### YOUR GOAL
Lay out the material from the line containing "This screenshot has height=307, width=490." through the line containing "(x=104, y=285)" as a numbered list. Omit blank lines and any pictures.

### SUPPLIED INFORMATION
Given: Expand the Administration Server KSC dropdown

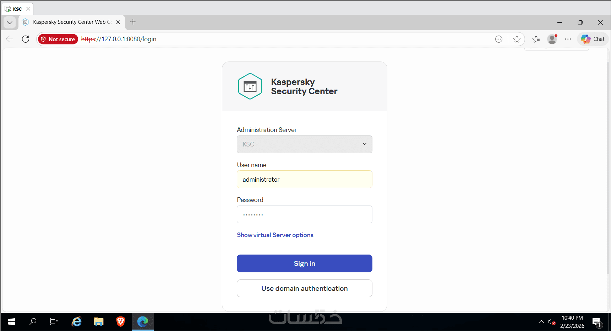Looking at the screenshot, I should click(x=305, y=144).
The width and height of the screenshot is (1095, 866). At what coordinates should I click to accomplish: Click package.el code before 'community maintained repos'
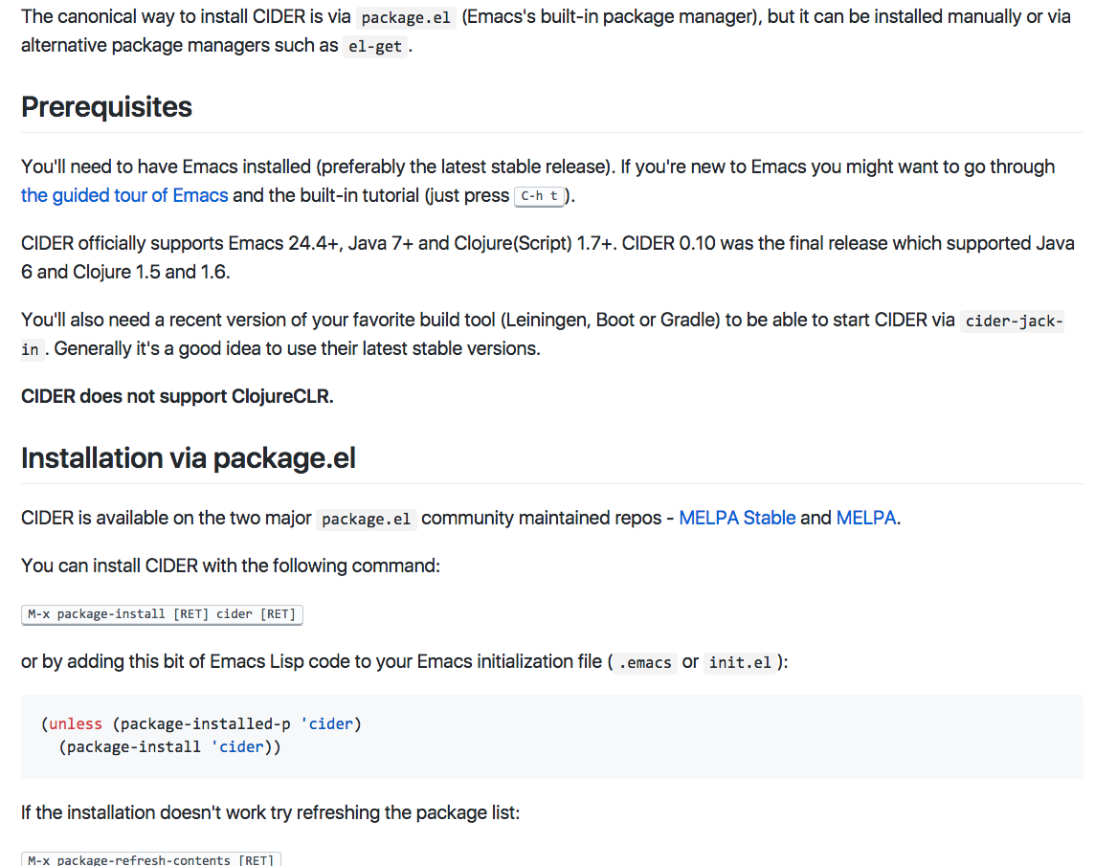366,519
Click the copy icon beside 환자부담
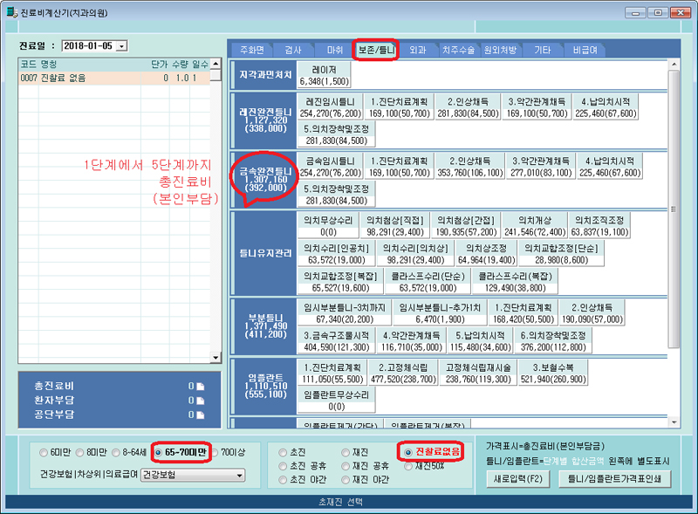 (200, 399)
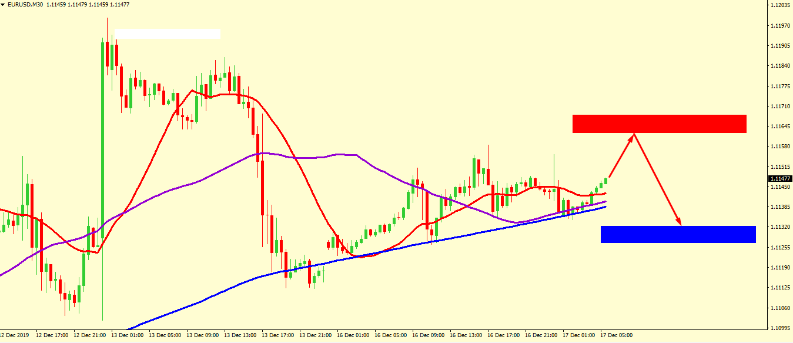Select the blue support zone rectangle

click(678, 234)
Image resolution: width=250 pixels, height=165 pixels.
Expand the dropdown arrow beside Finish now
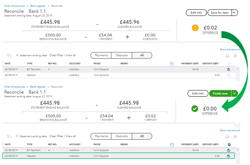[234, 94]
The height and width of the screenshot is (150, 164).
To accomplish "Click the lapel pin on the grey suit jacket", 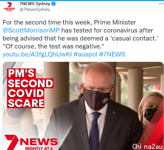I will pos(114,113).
...
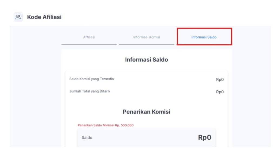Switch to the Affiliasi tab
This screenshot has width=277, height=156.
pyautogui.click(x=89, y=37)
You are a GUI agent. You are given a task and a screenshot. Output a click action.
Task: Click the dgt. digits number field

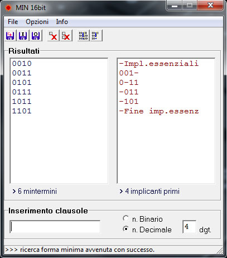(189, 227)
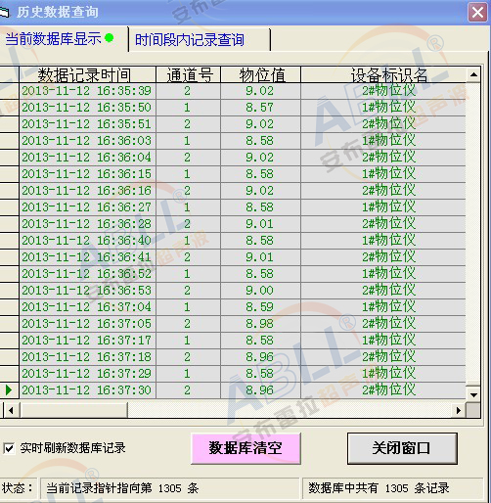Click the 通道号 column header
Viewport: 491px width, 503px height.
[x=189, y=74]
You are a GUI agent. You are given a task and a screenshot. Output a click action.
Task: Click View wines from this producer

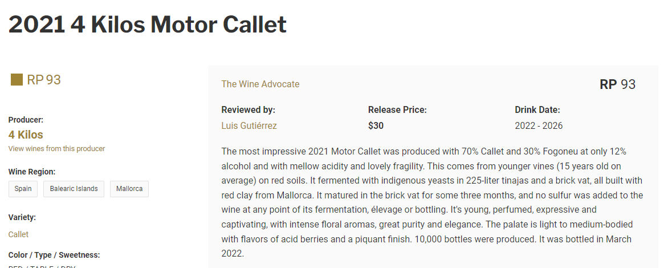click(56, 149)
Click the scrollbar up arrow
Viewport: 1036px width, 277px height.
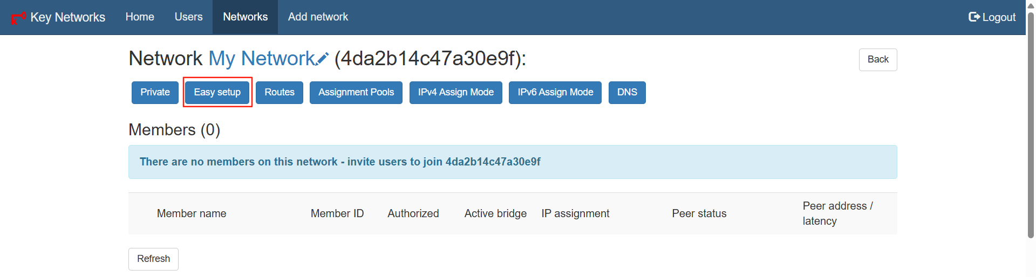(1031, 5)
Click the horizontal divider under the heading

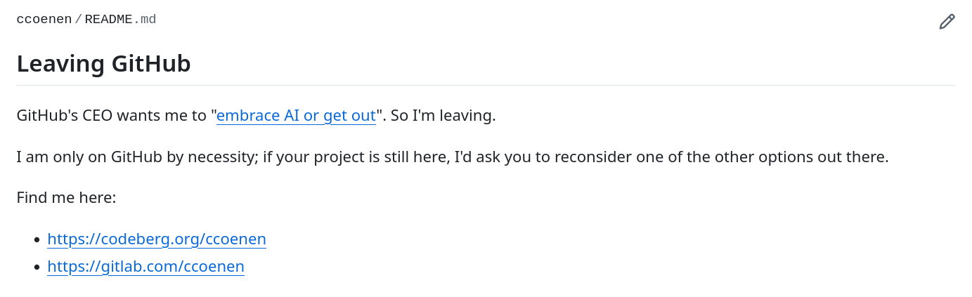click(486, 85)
==
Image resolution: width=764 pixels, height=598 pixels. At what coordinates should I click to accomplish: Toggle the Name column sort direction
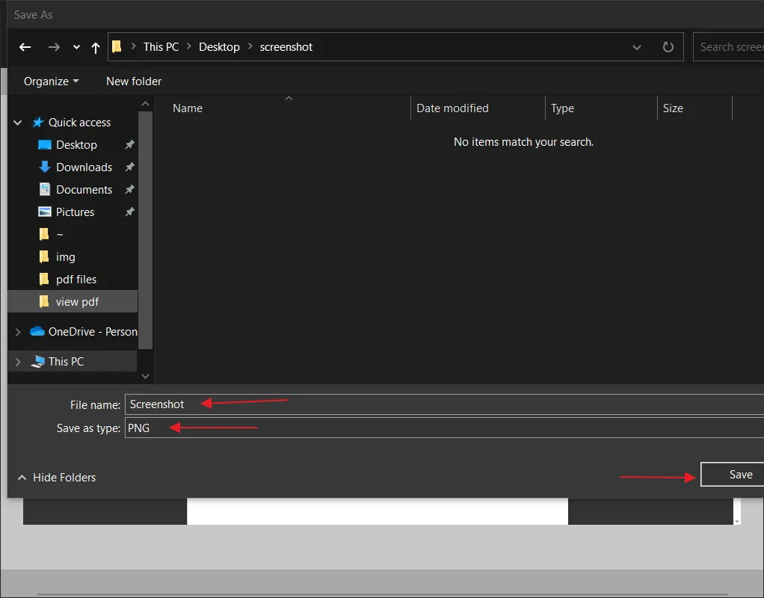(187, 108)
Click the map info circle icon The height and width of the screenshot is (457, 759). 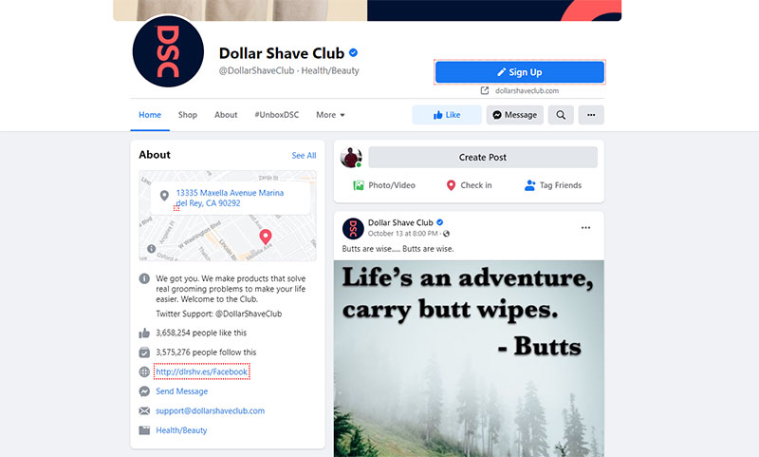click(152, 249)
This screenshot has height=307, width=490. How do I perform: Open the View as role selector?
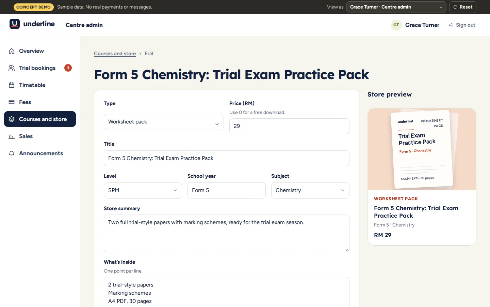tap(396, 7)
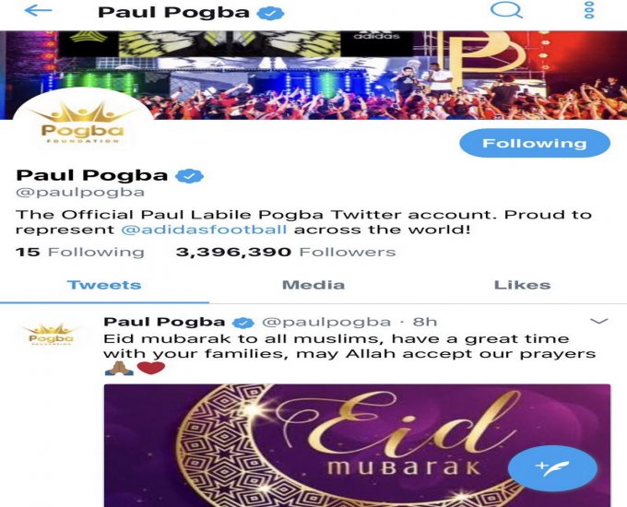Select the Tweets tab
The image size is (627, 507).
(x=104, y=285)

### ANSWER FOR THE TASK
1. This screenshot has height=307, width=490. How do I perform: Open the View as role selector?
2. tap(396, 7)
3. Select the Tweets tab
4. The image size is (627, 507).
5. (x=104, y=285)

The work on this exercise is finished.